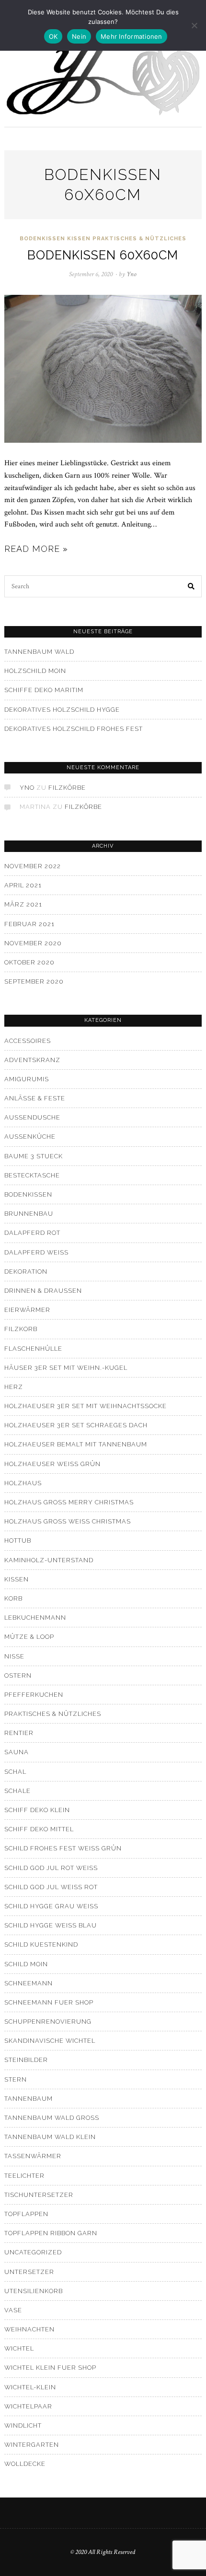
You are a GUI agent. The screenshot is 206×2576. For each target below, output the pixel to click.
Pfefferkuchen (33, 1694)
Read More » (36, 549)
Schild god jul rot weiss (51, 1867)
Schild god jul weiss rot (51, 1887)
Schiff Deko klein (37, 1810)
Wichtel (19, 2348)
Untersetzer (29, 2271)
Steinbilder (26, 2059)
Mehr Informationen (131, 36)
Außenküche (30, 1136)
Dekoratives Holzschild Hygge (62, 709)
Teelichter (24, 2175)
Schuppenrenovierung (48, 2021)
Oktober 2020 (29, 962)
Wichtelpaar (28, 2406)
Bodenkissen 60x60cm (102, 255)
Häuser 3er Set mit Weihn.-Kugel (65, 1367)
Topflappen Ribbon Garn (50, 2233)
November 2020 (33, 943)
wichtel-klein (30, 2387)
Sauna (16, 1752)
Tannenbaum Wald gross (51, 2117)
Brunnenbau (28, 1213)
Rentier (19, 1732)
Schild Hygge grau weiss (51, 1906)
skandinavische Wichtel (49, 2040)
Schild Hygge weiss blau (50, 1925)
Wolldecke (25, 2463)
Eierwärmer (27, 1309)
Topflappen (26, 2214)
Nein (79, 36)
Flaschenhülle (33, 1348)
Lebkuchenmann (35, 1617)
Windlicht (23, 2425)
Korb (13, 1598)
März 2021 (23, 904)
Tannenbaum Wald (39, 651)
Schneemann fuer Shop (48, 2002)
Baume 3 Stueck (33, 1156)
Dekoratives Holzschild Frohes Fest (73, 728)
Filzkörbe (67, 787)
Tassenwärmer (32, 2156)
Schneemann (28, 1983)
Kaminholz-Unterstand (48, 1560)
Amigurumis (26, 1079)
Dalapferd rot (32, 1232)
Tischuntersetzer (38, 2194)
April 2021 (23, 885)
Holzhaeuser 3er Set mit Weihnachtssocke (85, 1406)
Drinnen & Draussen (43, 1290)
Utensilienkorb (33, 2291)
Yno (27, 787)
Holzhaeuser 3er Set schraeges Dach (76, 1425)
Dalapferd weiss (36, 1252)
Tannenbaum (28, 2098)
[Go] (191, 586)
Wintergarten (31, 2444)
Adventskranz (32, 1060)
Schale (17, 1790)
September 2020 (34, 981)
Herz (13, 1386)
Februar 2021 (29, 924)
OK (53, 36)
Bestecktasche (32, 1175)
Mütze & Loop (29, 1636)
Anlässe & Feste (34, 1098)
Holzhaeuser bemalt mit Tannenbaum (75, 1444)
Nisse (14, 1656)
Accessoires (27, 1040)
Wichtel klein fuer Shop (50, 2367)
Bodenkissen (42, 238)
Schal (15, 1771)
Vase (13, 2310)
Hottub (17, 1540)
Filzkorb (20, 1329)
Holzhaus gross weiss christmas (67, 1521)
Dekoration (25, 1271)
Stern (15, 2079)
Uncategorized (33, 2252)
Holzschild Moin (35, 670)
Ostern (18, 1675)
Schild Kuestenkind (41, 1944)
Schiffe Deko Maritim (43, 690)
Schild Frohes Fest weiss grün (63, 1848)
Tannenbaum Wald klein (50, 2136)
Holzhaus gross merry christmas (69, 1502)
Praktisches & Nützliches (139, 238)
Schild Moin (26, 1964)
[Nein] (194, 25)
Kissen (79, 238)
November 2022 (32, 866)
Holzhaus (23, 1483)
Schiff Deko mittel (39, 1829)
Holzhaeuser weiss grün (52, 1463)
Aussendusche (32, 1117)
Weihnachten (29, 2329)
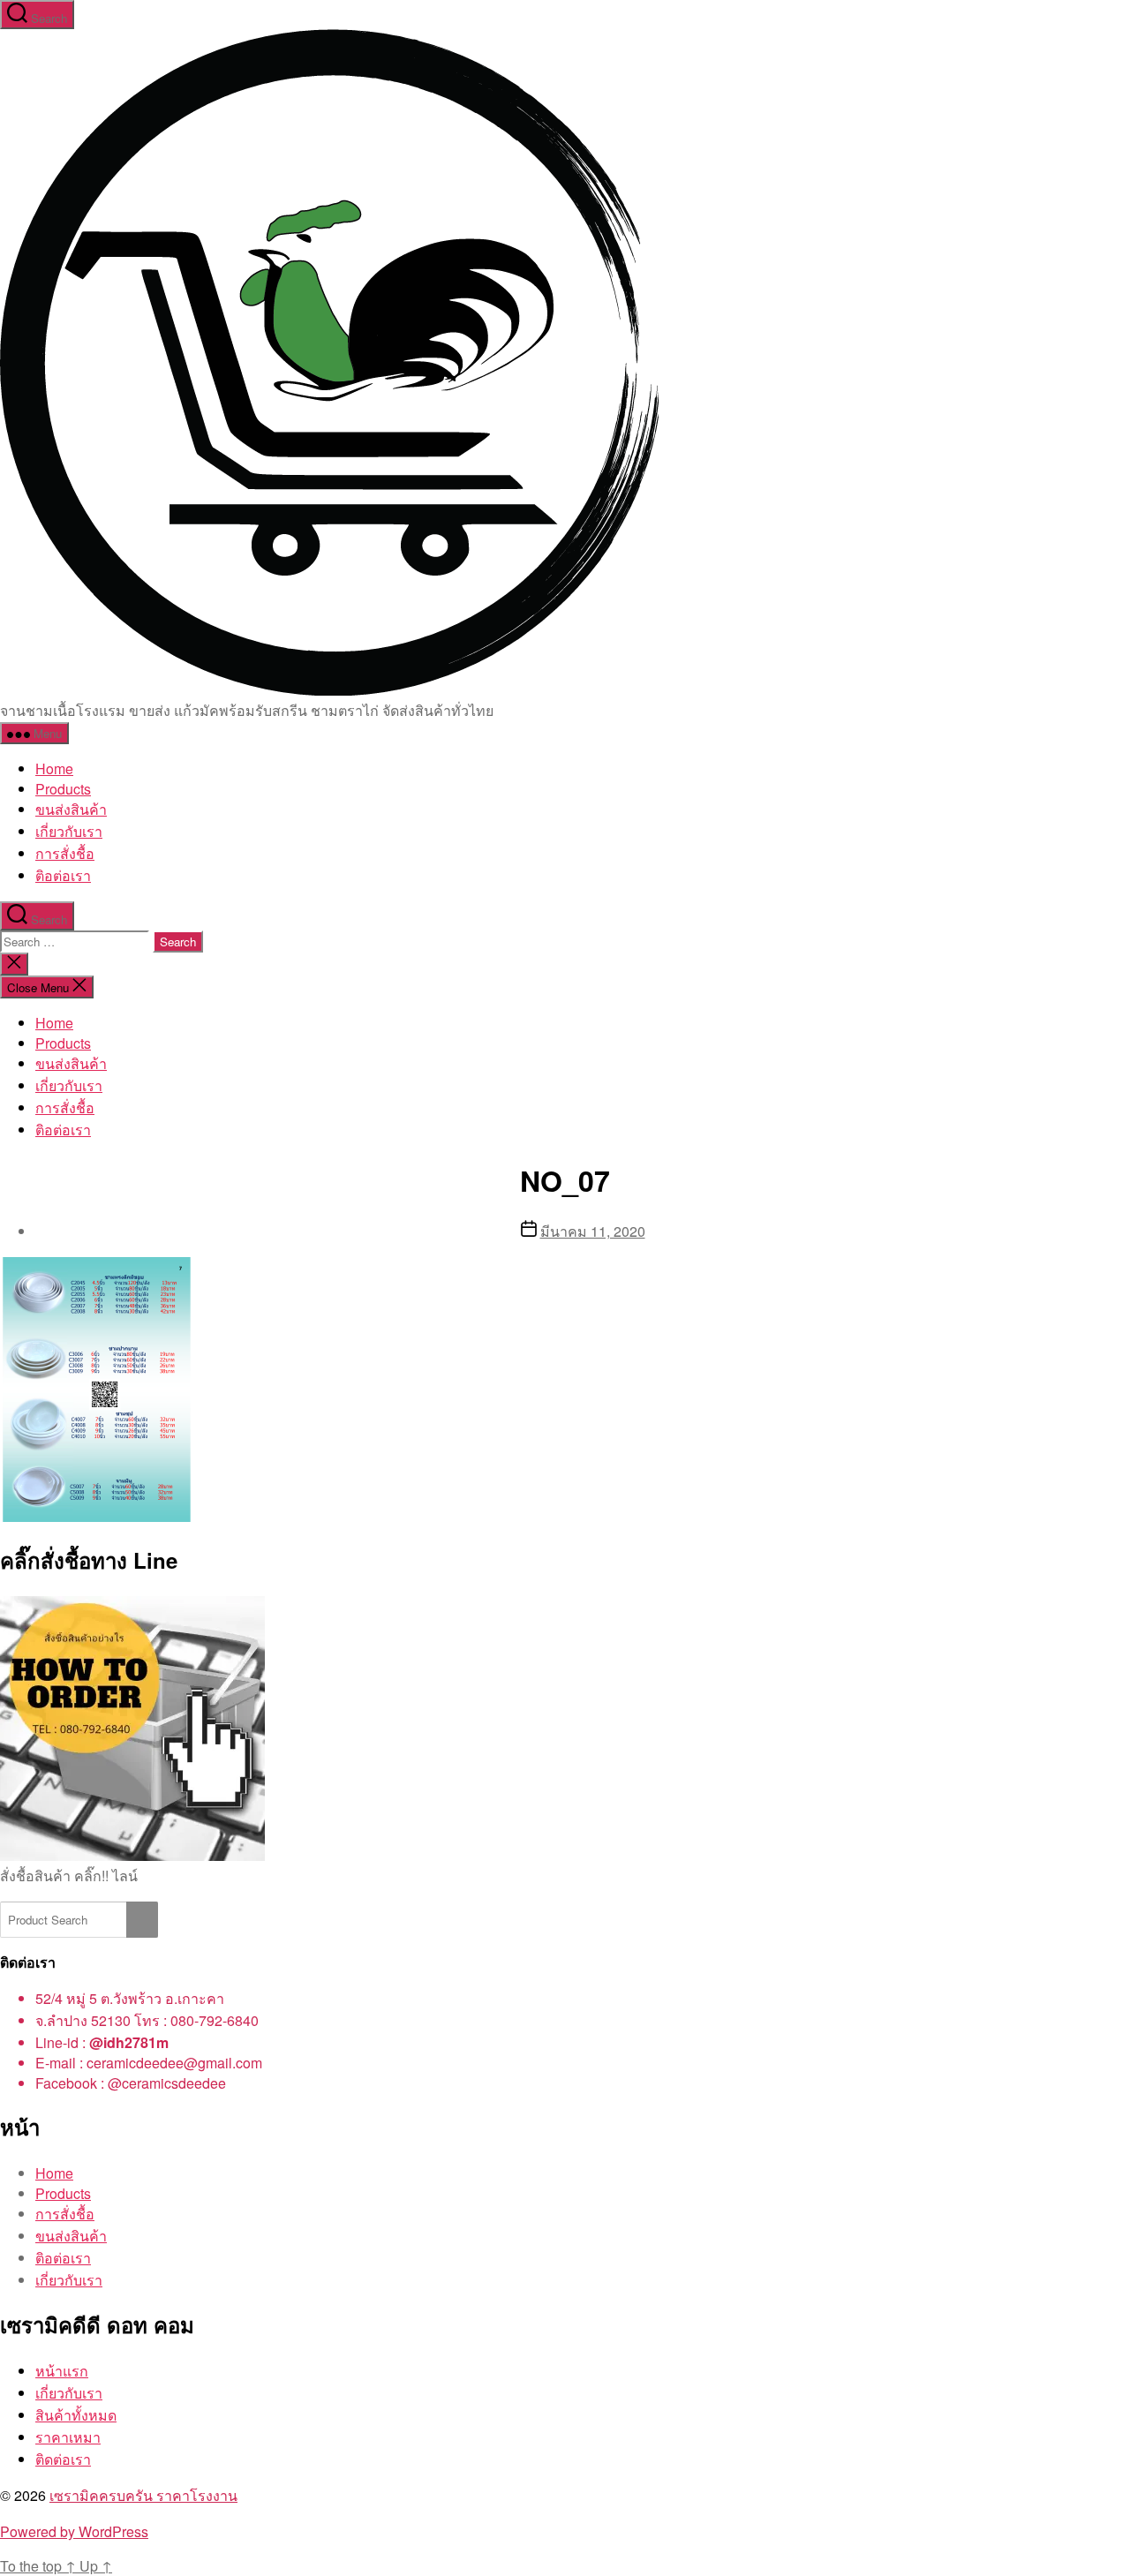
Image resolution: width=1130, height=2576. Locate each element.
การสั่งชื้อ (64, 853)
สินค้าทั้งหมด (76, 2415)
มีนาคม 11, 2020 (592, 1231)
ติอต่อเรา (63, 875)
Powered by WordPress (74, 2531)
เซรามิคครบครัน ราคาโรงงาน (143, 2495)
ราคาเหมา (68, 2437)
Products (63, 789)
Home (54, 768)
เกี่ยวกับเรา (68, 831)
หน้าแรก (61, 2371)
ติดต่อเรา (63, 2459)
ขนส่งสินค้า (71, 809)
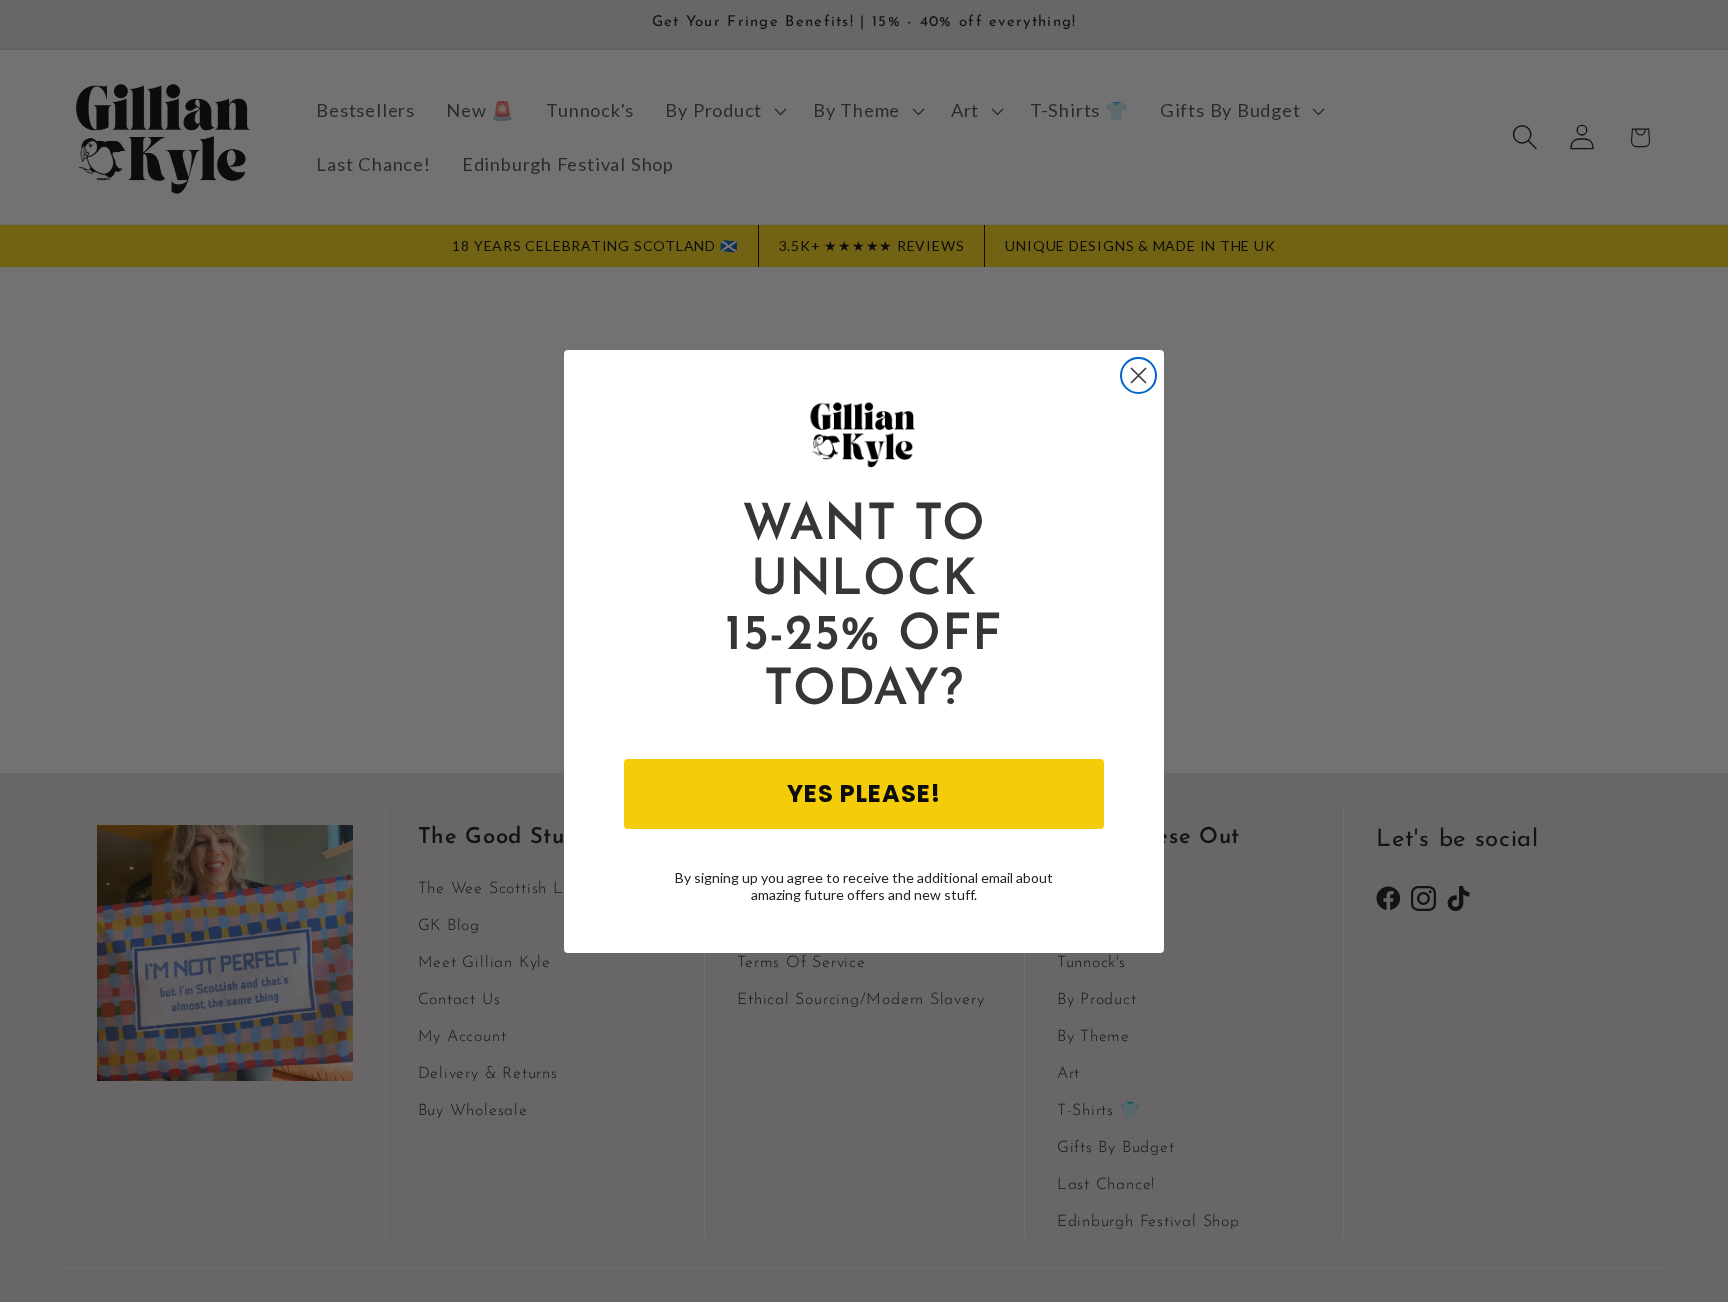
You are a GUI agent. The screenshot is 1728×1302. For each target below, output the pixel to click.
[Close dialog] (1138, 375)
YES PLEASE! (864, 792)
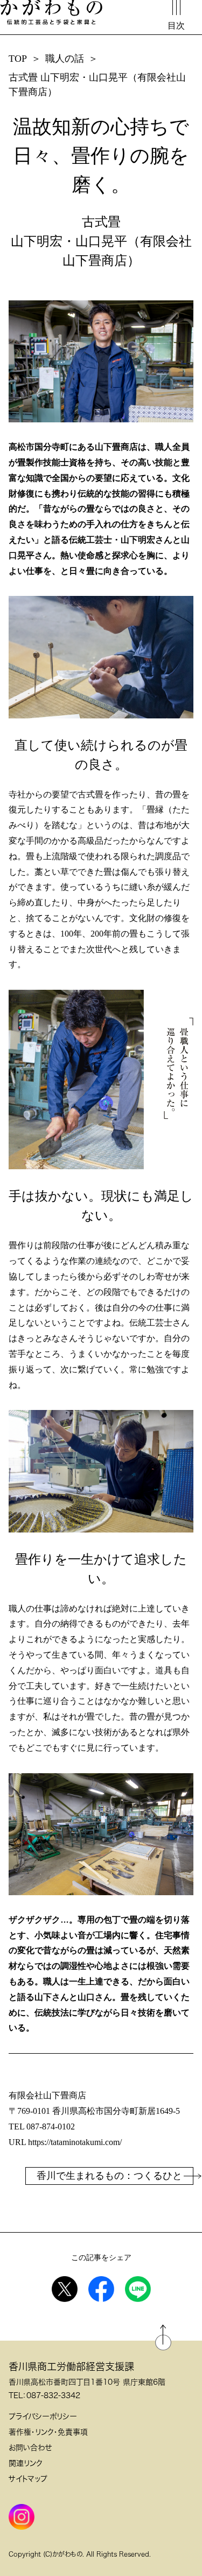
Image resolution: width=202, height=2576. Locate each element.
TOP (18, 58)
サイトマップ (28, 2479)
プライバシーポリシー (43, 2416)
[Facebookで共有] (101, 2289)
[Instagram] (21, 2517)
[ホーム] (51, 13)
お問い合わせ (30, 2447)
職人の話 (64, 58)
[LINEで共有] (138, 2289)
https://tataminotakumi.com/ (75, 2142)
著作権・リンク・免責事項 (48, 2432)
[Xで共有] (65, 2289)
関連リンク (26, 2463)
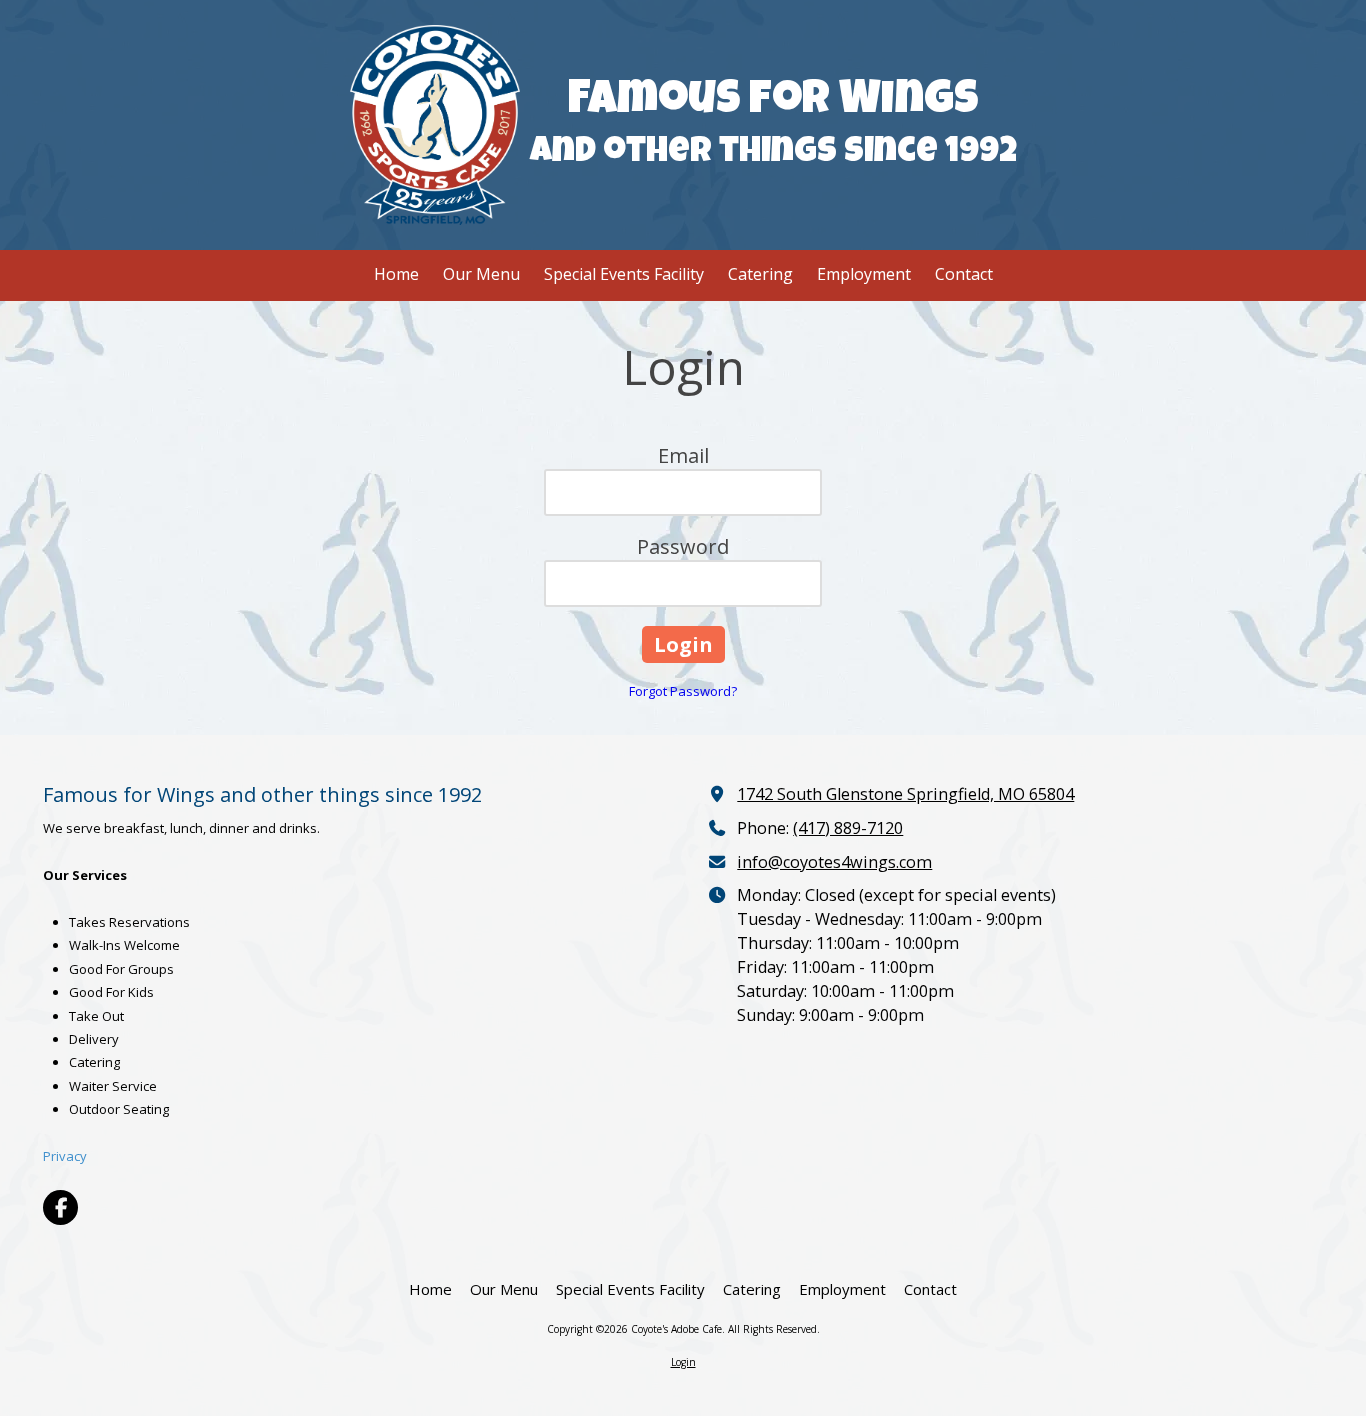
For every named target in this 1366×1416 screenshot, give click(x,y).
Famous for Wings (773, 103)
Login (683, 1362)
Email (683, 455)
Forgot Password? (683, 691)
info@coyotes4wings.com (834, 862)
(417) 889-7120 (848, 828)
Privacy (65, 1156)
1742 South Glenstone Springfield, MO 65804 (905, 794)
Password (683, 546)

****

> _Problem statement_
In the entries above, find the line holding "Tannenbaum Wald (39, 651)" and the line holding "Filzkorb (20, 1329)"; print both of them and every line between, exactly, and nothing else.

> _The answer_
Tannenbaum Wald (39, 651)
Schneemann fuer Shop (48, 2002)
Baume 3 Stueck (33, 1156)
Dekoratives Holzschild Frohes Fest (73, 728)
Filzkörbe (67, 787)
Tassenwärmer (32, 2156)
Schneemann (28, 1983)
Kaminholz-Unterstand (48, 1560)
Amigurumis (26, 1079)
Dalapferd rot (32, 1232)
Tischuntersetzer (38, 2194)
April 2021 (23, 885)
Holzhaeuser 3er Set mit Weihnachtssocke (85, 1406)
Drinnen & Draussen (43, 1290)
Utensilienkorb (33, 2291)
Yno (27, 787)
Holzhaeuser 3er Set schraeges Dach (76, 1425)
Dalapferd weiss (36, 1252)
Tannenbaum (28, 2098)
[Go] (191, 586)
Wintergarten (31, 2444)
Adventskranz (32, 1060)
Schale (17, 1790)
September 2020 (34, 981)
Herz (13, 1386)
Februar 2021 (29, 924)
OK (53, 36)
Bestecktasche (32, 1175)
Mütze & Loop (29, 1636)
Anlässe & Feste (34, 1098)
Holzhaeuser bemalt mit Tannenbaum (75, 1444)
Nisse (14, 1656)
Accessoires (27, 1040)
Wichtel klein fuer Shop (50, 2367)
Bodenkissen (42, 238)
Schal (15, 1771)
Vase (13, 2310)
Hottub (17, 1540)
Filzkorb (20, 1329)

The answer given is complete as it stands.